Plasmids, strains, and sequence files are available upon request or via Addgene. All code used to perform analysis and visualization is provided in File S1. All data including raw images are available upon request.
Results
We identified polymorphisms across the entire AFB gene family in the 170 A. thaliana accessions of the SALK subset of the 1001 Genomes Project (Schmitz et al. 2013). The AFB gene family is highly conserved, relative to other auxin signaling gene families (Delker et al. 2010). We found 1631 total polymorphisms within coding regions and 175 segregating sites across the whole family (Figure S1, Figure S2, and Table S1). AFB3 had the highest ratio of per-site diversity at nonsynonymous sites relative to synonymous sites. AFB4, critical for response to the synthetic auxin picloram (Prigge et al. 2016), had the highest nonsynonymous diversity (>10× that of TIR1) and the only two nonsense polymorphisms identified in this data set.
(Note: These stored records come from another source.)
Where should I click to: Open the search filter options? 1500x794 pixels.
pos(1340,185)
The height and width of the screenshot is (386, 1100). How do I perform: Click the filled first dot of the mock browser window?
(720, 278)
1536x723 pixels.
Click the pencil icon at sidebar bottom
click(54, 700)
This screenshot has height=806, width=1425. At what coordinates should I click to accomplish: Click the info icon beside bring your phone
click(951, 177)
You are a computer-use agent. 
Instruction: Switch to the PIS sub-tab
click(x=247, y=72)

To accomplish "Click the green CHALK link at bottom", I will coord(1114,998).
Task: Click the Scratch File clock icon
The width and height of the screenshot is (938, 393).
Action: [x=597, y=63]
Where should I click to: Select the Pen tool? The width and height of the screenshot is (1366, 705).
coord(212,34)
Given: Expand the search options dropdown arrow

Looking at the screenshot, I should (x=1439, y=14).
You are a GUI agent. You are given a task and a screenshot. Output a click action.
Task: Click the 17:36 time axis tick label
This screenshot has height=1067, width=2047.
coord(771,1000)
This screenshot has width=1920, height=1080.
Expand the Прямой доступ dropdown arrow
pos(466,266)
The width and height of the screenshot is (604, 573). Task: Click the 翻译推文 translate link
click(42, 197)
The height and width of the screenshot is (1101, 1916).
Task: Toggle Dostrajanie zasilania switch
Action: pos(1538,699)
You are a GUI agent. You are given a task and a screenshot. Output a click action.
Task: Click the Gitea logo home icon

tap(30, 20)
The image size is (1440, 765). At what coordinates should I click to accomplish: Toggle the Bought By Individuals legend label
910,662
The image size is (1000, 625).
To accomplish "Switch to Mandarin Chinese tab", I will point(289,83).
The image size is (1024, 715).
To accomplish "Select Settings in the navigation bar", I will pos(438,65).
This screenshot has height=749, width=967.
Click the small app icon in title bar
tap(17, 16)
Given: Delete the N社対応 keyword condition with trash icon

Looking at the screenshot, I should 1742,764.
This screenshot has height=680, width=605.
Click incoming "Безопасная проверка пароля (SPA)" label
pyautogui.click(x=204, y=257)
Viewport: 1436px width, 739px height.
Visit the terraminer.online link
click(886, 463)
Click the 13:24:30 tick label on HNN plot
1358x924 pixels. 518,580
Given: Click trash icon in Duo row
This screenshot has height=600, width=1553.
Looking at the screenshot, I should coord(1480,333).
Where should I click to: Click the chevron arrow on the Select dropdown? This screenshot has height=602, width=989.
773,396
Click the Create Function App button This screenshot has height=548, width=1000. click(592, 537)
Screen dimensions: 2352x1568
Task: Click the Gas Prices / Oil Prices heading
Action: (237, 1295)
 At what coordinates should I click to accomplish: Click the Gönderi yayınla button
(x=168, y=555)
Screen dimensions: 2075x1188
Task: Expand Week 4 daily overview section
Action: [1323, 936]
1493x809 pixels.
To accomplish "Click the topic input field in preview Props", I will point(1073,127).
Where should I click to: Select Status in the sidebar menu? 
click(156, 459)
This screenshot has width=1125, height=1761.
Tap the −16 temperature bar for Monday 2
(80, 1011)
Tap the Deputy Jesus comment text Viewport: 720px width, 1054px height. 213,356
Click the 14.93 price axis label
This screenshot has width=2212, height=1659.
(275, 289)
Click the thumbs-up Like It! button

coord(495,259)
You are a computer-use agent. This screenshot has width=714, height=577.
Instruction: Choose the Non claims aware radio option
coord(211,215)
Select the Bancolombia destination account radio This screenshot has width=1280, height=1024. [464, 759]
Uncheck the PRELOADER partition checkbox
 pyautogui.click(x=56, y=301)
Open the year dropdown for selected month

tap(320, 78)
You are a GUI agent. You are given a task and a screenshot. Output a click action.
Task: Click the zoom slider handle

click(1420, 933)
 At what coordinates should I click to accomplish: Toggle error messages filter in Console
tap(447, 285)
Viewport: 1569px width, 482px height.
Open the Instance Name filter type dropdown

In contrast, AFB1, which is largely incapable of forming a functional SCF complex (Yu et al. 2015), had a similar ratio of nonsynonymous-to-synonymous diversity to TIR1. Many of the accessions contained nonsynonymous polymorphisms in multiple members of the AFB family (Table S2). These additional polymorphisms occurred more frequently in TIR1/AFB1 and AFB2/AFB3 sister pairs than expected (permutation analysis, P < 0.05, File S1 section Assessing covariation within and between sister pairs of AFBs).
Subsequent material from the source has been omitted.